The patient’s presentation is notable for hypertension, tachycardia, and tachypnea with dilated pupils and hallucinations. The toxicologic differential diagnosis of these findings includes anticholinergics and antihistamines (Chap. 49), certain antipsychotics and antidepressants (Chaps. 70 and 71), alcohol and sedative–hypnotic withdrawal (Chap. 81), sympathomimetics such as cocaine and amphetamines (Chaps. 76 and 78), and hallucinogens (Chap. 82). However, a more detailed evaluation of the physical examination is suggestive of an anticholinergic toxic syndrome (Chap. 3) in that the skin is dry, the pupils are poorly responsive, and the bowel sounds are diminished.

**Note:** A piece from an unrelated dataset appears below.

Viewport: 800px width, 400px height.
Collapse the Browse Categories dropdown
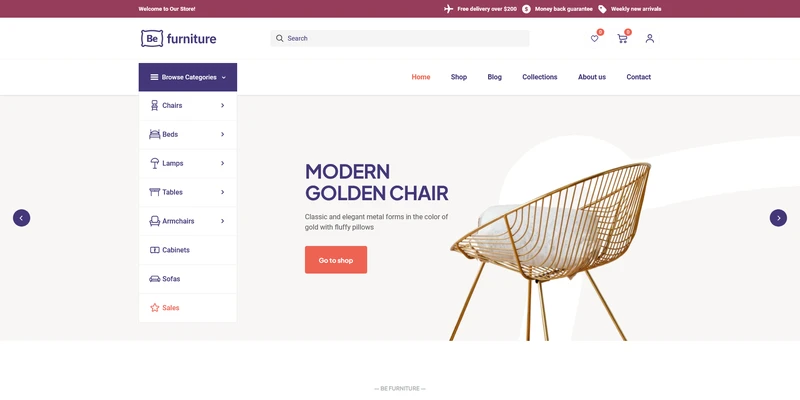click(x=188, y=77)
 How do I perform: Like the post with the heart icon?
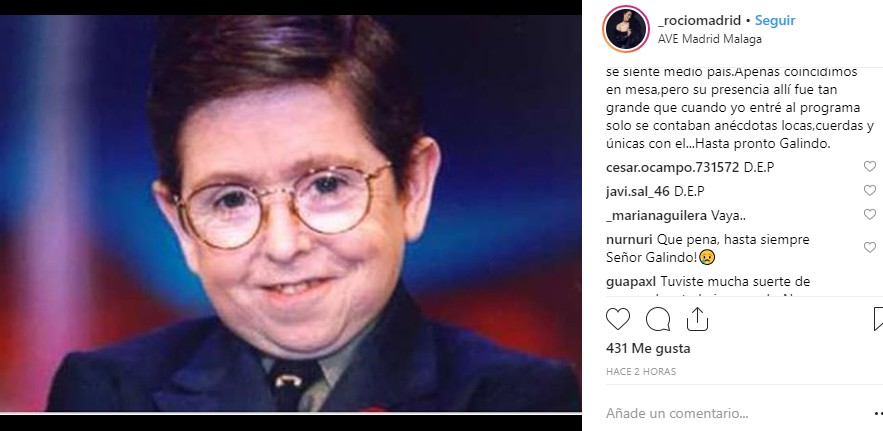[x=618, y=319]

All of these findings are inconsistent with sympathomimetics, hallucinogens, and alcohol or sedative–hypnotic withdrawal. Although cyclic antidepressants and some antipsychotics are potent anticholinergics, their toxicity is usually associated with hypotension and somnolence. Immediate Assessment and Management
In the setting of suspected anticholinergic toxicity, the single most important diagnostic test is to obtain an electrocardiogram (ECG). The ECG is used primarily to identify signs of sodium channel blockade that are characteristic of cyclic antidepressant overdose (Chaps. 16 and 71) but also occur with some phenothiazine antipsychotics (Chap. 70), diphenhydramine (Chap. 49), type IA and IC antidysrhythmics (Chap. 64), cocaine (Chap. 78), and some other xenobiotics. A prolonged QRS complex duration would not only help provide a diagnosis but would also indicate the need to intervene with hypertonic sodium bicarbonate (Antidotes in Depth: A5). The patient’s ECG is shown in Fig. CS3–2.

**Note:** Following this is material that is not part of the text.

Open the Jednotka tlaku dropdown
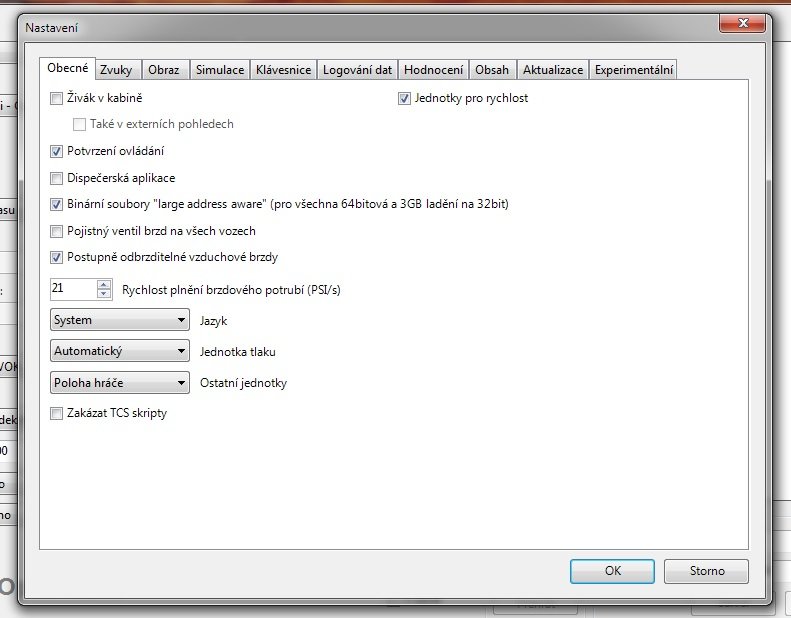The image size is (791, 618). (x=119, y=351)
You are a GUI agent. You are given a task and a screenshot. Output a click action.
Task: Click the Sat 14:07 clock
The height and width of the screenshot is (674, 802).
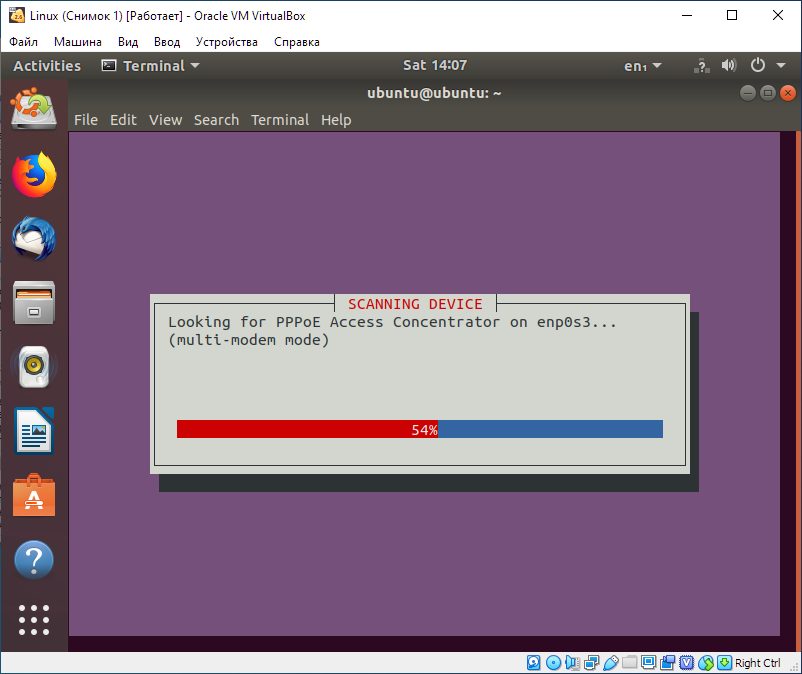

Additional life-threatening conditions that might be associated with anticholinergic toxicity include hyperthermia, seizures, and rhabdomyolysis. These problems should be anticipated. Laboratory analysis was sent for a complete blood count, electrolytes, creatine phosphokinase, and concentrations of acetaminophen and ethanol. Further Diagnosis and Treatment
The combination of a clinical anticholinergic toxic syndrome with subtle markers of sodium channel blockade was most suggestive of diphenhydramine toxicity. Given that the patient was uncomfortable and unable to provide a history, a decision was made to administer physostigmine (Antidotes in Depth: A9). Atropine was brought to the bedside, and the patient was attached to a cardiac monitor. One milligram of physostigmine was infused over 5 minutes. Over the next few minutes, the patient’s pupils appeared smaller, and his heart rate dropped to 110 beats/min. He became calm, but his speech was still garbled and incoherent, and his bowel sounds were quiet. A second dose of 1 mg of physostigmine was given over 5 minutes. Shortly thereafter, the patient’s voice became clear, and he asked to drink water and use a urinal. He spontaneously voided 800 mL of clear urine. His blood pressure was 132/84 mm Hg, and his pulse was 98 beats/min.

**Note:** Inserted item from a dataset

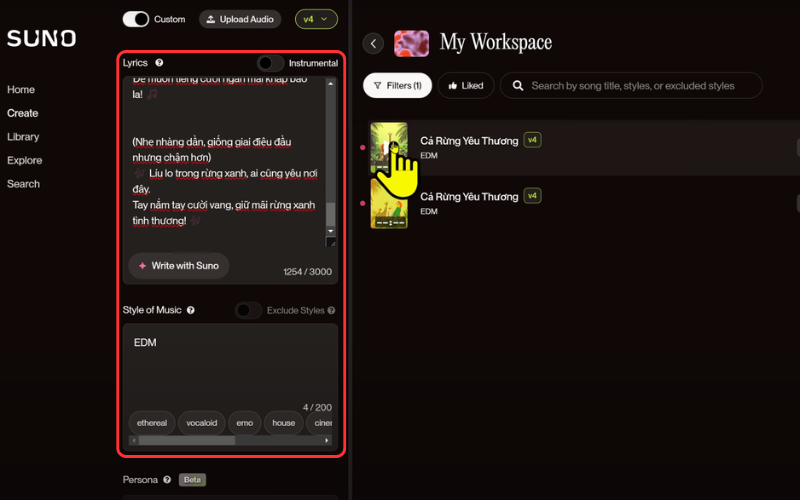Click the search magnifier icon
Image resolution: width=800 pixels, height=500 pixels.
(x=518, y=86)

He related that he had no past medical history, no past surgical history, and no allergies to medications and was not taking any prescription, nonprescription, or illicit drugs. The last thing he remembered was that he was early for his train and went to the station bar for a drink with someone he met while waiting. Case Resolution
All of the patient’s laboratory tests were within normal limits except for his blood ethanol concentration, which was 32 mg/dL. The health care team was concerned about drug facilitated robbery and had the department social worker meet with the patient. He was offered the opportunity for comprehensive testing as well as filing a report with the police, which he declined. He was observed for 8 hours and remained well, so he was discharged at his own request.